• _PROMPT A_
Summarize the Thalia Zedek review in two sentences.
• _PROMPT B_
Reproduce the Thalia Zedek review from "Hey all you" through "and drum simplicity.", inclusive.
>> Begin TEXT TO READ
Hey all you "Women Who Rock" editors...you missed one.
Forget the scantily-clad wannabes who dominate most male-fantasy “Women in Rock” features. If you made a short list of women who really rock, who wield fierce guitars and write impassioned lyrics, who tour months on end in vans full of men, who are not anyone’s babydoll or sweet mama or bad girl…well, Thalia Zedek would be in the top five. Since her earliest days with Dangerous Birds and Uzi, through the no-wave years with Live Skull, onto to the slow, clanging dissonance of Come, Zedek has created a kind of take-no-prisoners rock. Her solo recordings, primarily originals but studded with covers of Dylan and the Velvet Underground, have been raw and emotionally honest, stunning in their guitar, viola, and drum simplicity.
Now for her fourth solo effort (including the EP Baby You’re a Big Girl Now), she gathers a full band, adding Consonant bassist Winston Braman and Lost at Sea’s Mel Lederman on piano to her core group of violist David Michael Curry and drummer Daniel Coughlin . Perhaps encouraged by the band’s fuller sound, or possibly just because these louder, more rock-oriented songs demand it, she has opened up on the guitar, cranking slow-churning riffs and massive distorted tones. Liars and Prayers is a bigger, more dramatic, more band-oriented offering than any of Zedek’s other post-Come albums, and an early contender for this year’s best-of lists.
>> End TEXT TO READ
>> Begin DATA SECTION
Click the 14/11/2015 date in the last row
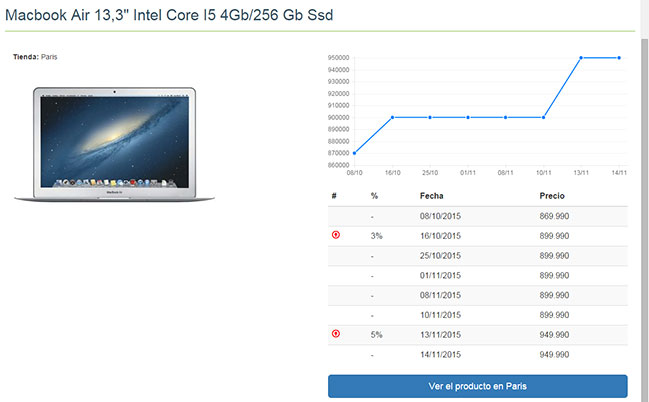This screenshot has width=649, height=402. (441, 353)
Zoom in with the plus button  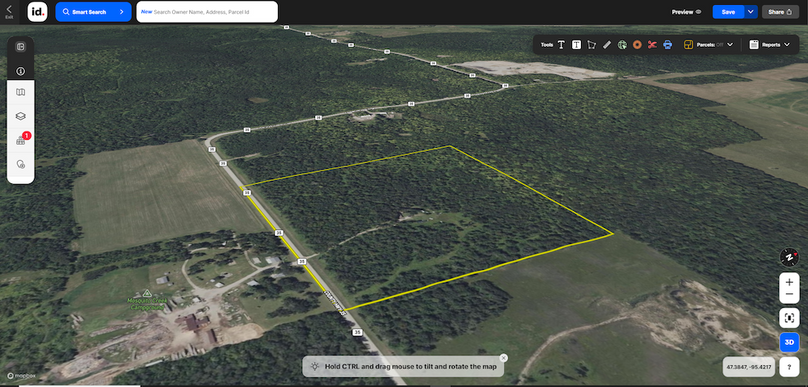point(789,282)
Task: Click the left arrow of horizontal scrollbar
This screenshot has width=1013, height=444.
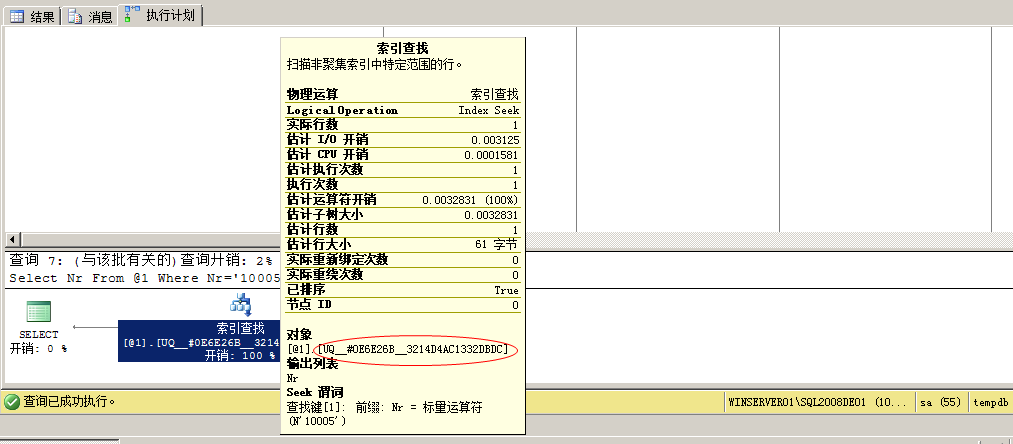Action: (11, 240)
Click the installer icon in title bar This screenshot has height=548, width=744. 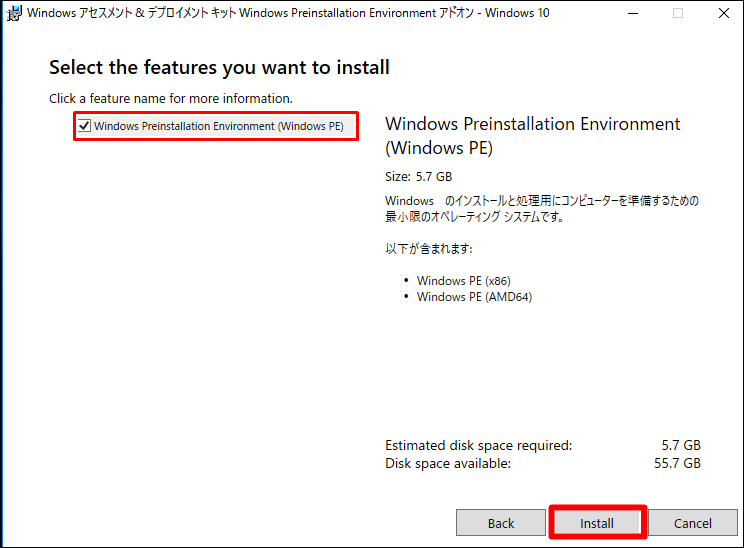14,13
>> End DATA SECTION
>> Begin DATA SECTION
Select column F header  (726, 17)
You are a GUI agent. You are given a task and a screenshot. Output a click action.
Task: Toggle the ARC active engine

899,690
>> End DATA SECTION
• _EXERCISE OUTPUT A_
Thalia Zedek belongs among the women who truly rock: she has made uncompromising rock from her early bands Dangerous Birds and Uzi through Live Skull and Come, and her solo recordings have been raw and emotionally honest. On her fourth solo effort, Liars and Prayers, she leads a full band and plays louder, heavier guitar, making it her biggest and most dramatic post-Come album and an early contender for the year's best-of lists.

• _EXERCISE OUTPUT B_
Hey all you "Women Who Rock" editors...you missed one.
Forget the scantily-clad wannabes who dominate most male-fantasy “Women in Rock” features. If you made a short list of women who really rock, who wield fierce guitars and write impassioned lyrics, who tour months on end in vans full of men, who are not anyone’s babydoll or sweet mama or bad girl…well, Thalia Zedek would be in the top five. Since her earliest days with Dangerous Birds and Uzi, through the no-wave years with Live Skull, onto to the slow, clanging dissonance of Come, Zedek has created a kind of take-no-prisoners rock. Her solo recordings, primarily originals but studded with covers of Dylan and the Velvet Underground, have been raw and emotionally honest, stunning in their guitar, viola, and drum simplicity.